▶ _Exercise instructions_
Transcribe the data below in full, exactly.

▶ _Data excerpts_
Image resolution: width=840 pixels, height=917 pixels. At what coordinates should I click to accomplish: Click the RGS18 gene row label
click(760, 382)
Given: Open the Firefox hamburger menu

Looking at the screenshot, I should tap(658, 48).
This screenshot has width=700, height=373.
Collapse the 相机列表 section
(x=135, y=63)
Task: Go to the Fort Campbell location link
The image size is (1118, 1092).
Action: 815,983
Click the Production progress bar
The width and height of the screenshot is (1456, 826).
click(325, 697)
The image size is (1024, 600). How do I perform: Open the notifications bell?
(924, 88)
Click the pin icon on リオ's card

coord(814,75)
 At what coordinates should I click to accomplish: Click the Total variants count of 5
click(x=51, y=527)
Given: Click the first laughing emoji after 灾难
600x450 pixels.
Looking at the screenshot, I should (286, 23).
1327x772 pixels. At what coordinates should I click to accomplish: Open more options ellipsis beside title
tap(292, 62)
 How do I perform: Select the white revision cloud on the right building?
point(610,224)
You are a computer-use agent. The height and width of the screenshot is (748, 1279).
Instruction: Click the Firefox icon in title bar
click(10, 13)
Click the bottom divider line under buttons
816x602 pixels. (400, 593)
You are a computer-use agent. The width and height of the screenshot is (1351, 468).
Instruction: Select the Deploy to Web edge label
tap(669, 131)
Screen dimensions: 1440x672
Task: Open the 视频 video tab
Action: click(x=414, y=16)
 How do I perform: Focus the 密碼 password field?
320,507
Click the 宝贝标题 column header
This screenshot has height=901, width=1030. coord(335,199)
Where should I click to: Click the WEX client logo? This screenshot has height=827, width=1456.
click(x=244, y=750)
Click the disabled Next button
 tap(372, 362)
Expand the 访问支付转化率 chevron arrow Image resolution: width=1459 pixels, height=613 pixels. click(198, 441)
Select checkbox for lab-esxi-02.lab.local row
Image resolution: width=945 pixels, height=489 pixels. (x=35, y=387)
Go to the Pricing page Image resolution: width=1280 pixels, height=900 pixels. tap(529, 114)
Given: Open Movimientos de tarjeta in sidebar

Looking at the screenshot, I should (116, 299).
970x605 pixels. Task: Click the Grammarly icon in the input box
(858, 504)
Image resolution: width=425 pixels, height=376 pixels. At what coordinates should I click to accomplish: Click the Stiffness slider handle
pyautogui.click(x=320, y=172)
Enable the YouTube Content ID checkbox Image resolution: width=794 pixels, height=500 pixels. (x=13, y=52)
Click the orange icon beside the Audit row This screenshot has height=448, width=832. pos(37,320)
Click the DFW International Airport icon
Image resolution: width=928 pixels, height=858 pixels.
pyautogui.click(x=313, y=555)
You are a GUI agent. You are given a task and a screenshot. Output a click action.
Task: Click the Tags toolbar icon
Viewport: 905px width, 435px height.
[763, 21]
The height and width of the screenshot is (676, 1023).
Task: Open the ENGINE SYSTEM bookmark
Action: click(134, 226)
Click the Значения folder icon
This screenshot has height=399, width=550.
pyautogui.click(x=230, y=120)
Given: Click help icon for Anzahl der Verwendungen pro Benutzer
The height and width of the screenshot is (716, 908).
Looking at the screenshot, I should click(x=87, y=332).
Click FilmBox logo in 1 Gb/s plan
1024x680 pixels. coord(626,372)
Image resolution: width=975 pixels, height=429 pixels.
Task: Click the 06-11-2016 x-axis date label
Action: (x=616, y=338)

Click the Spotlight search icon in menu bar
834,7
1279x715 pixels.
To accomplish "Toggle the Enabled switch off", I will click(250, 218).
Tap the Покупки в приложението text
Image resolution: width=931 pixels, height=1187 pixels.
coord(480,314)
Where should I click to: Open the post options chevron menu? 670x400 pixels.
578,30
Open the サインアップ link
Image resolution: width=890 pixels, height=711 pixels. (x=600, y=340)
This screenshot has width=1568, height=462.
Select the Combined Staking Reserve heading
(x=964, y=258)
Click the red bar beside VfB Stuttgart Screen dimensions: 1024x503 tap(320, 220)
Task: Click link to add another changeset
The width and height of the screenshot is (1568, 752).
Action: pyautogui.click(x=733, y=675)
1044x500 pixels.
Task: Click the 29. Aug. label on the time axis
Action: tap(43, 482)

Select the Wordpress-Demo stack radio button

▶ _Solution below_
Image resolution: width=840 pixels, height=917 pixels. At what coordinates should I click to accomplish: Click the RGS18 gene row label
click(760, 382)
Given: Open the Firefox hamburger menu

Looking at the screenshot, I should tap(658, 48).
This screenshot has width=700, height=373.
Collapse the 相机列表 section
(x=135, y=63)
Task: Go to the Fort Campbell location link
The image size is (1118, 1092).
Action: 815,983
Click the Production progress bar
The width and height of the screenshot is (1456, 826).
click(325, 697)
The image size is (1024, 600). How do I perform: Open the notifications bell?
(924, 88)
Click the pin icon on リオ's card

coord(814,75)
 At what coordinates should I click to accomplish: Click the Total variants count of 5
click(x=51, y=527)
Given: Click the first laughing emoji after 灾难
600x450 pixels.
Looking at the screenshot, I should (286, 23).
1327x772 pixels. At what coordinates should I click to accomplish: Open more options ellipsis beside title
tap(292, 62)
 How do I perform: Select the white revision cloud on the right building?
point(610,224)
You are a computer-use agent. The height and width of the screenshot is (748, 1279).
Instruction: Click the Firefox icon in title bar
click(10, 13)
Click the bottom divider line under buttons
816x602 pixels. (400, 593)
You are a computer-use agent. The width and height of the screenshot is (1351, 468).
Instruction: Select the Deploy to Web edge label
tap(669, 131)
Screen dimensions: 1440x672
Task: Open the 视频 video tab
Action: click(x=414, y=16)
 How do I perform: Focus the 密碼 password field?
320,507
Click the 宝贝标题 column header
This screenshot has height=901, width=1030. coord(335,199)
Where should I click to: Click the WEX client logo? This screenshot has height=827, width=1456.
click(x=244, y=750)
Click the disabled Next button
 tap(372, 362)
Expand the 访问支付转化率 chevron arrow Image resolution: width=1459 pixels, height=613 pixels. click(198, 441)
Select checkbox for lab-esxi-02.lab.local row
Image resolution: width=945 pixels, height=489 pixels. (x=35, y=387)
Go to the Pricing page Image resolution: width=1280 pixels, height=900 pixels. tap(529, 114)
Given: Open Movimientos de tarjeta in sidebar

Looking at the screenshot, I should (116, 299).
970x605 pixels. Task: Click the Grammarly icon in the input box
(858, 504)
Image resolution: width=425 pixels, height=376 pixels. At what coordinates should I click to accomplish: Click the Stiffness slider handle
pyautogui.click(x=320, y=172)
Enable the YouTube Content ID checkbox Image resolution: width=794 pixels, height=500 pixels. (x=13, y=52)
Click the orange icon beside the Audit row This screenshot has height=448, width=832. pos(37,320)
Click the DFW International Airport icon
Image resolution: width=928 pixels, height=858 pixels.
pyautogui.click(x=313, y=555)
You are a GUI agent. You are given a task and a screenshot. Output a click action.
Task: Click the Tags toolbar icon
Viewport: 905px width, 435px height.
[763, 21]
The height and width of the screenshot is (676, 1023).
Task: Open the ENGINE SYSTEM bookmark
Action: click(134, 226)
Click the Значения folder icon
This screenshot has height=399, width=550.
pyautogui.click(x=230, y=120)
Given: Click help icon for Anzahl der Verwendungen pro Benutzer
The height and width of the screenshot is (716, 908).
Looking at the screenshot, I should click(x=87, y=332).
Click FilmBox logo in 1 Gb/s plan
1024x680 pixels. coord(626,372)
Image resolution: width=975 pixels, height=429 pixels.
Task: Click the 06-11-2016 x-axis date label
Action: (x=616, y=338)

Click the Spotlight search icon in menu bar
834,7
1279x715 pixels.
To accomplish "Toggle the Enabled switch off", I will click(250, 218).
Tap the Покупки в приложението text
Image resolution: width=931 pixels, height=1187 pixels.
coord(480,314)
Where should I click to: Open the post options chevron menu? 670x400 pixels.
578,30
Open the サインアップ link
Image resolution: width=890 pixels, height=711 pixels. (x=600, y=340)
This screenshot has width=1568, height=462.
Select the Combined Staking Reserve heading
(x=964, y=258)
Click the red bar beside VfB Stuttgart Screen dimensions: 1024x503 tap(320, 220)
Task: Click link to add another changeset
The width and height of the screenshot is (1568, 752).
Action: pyautogui.click(x=733, y=675)
1044x500 pixels.
Task: Click the 29. Aug. label on the time axis
Action: tap(43, 482)

Select the Wordpress-Demo stack radio button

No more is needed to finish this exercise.